Contractile and Metabolic Characteristics of Muscle Fibres From Antarctic Fish

Abstract

Contractile properties were determined for muscles from three species of Antarctic fish with broadly similar activity patterns: Trematomus hansoni, Notothenia rossii and Chaenocephalus aceratus. C. aceratus differs from the other species in that the genes for the respiratory pigments are not expressed.Red and white fibres were isolated from the pectoral fin adductor and trunk muscles, respectively. Fibre segments were chemically skinned with the nonionic detergent Brij-58. All experiments were carried out at 0°C. Maximum isometric tensions (P0) were 6·6–7·1 Ncm−2 for red, and 21·4–25·1 N cm−2 for white muscle fibres. The force-velocity (P-V) characteristics of muscle fibres were determined by step isotonic releases.
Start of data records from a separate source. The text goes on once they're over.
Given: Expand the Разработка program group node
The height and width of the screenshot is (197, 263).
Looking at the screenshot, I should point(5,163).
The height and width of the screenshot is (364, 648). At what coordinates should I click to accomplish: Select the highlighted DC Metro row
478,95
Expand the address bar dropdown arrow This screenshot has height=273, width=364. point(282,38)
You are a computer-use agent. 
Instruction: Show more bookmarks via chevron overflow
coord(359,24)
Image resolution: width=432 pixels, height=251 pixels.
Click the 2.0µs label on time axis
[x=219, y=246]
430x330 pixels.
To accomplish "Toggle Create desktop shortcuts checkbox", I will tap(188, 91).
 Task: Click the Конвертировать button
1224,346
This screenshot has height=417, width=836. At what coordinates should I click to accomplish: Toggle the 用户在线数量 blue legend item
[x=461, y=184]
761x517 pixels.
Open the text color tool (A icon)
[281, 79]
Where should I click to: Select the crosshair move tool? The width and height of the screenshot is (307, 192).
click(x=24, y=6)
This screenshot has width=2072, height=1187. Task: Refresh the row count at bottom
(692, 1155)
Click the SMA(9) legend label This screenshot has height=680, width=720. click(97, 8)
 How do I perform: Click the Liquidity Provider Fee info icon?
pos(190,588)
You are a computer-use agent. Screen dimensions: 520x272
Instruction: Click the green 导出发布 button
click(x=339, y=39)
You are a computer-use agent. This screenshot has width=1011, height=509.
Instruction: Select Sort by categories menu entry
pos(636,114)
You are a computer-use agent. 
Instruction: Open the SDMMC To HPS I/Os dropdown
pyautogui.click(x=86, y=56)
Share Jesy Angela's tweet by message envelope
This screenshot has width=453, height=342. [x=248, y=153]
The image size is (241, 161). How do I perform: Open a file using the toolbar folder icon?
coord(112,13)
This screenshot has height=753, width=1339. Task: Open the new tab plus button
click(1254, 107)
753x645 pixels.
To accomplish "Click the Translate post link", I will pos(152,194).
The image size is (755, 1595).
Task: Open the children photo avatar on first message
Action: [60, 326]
Unloaded contraction velocities (muscle lengthss−1, L0S−1) were 0·7 for red, and 0·9–1·1 for white fibres. Maximum mechanical power outputs (Wkg−1 muscle for white muscle), calculated using Hill’s equation for muscle shortening, were 26·7 (T. hansoni), 15·7 (A. rossii) and 22·7 (C. aceratus). Corresponding values for red pectoral muscle fibres were around 4·2Wkg−1 for all three species.Maximum activities of enzymes of carbohydrate utilization (hexokinase, phosphofructokinase, lactate dehydrogenase), fatty acid metabolism (carnitine palmitoyl transferase, 3-OH acyl CoA dehydrogenase) and aerobic mitochondrial metabolism (cytochrome oxidase) were measured in muscle homogenates from C. aceratus and N. rossii at 0°C. Red pectoral muscle fibres from C. aceratus and N. rossii had similar activities of cytochrome oxidase, carnitine palmitoyltransferase and glycolytic enzymes. Hexokinase activities were two times higher in the red fibres of C. aceratus than N. rossii, suggesting a greater capacity for aerobic glucose utilization in the former species.In spite of the lack of respiratory pigments, the metabolic and mechanical characteristics of the swimming muscles in C. aceratus apppear to be similar to those of other Notothenioids. Power outputs and enzyme activities of Antarctic fish muscle measured at 0 °C are comparable to those for temperate species measured at 15 or 25 °C, indicating a high degree of cold-adaptation of both energy-producing and energy-utilizing pathways.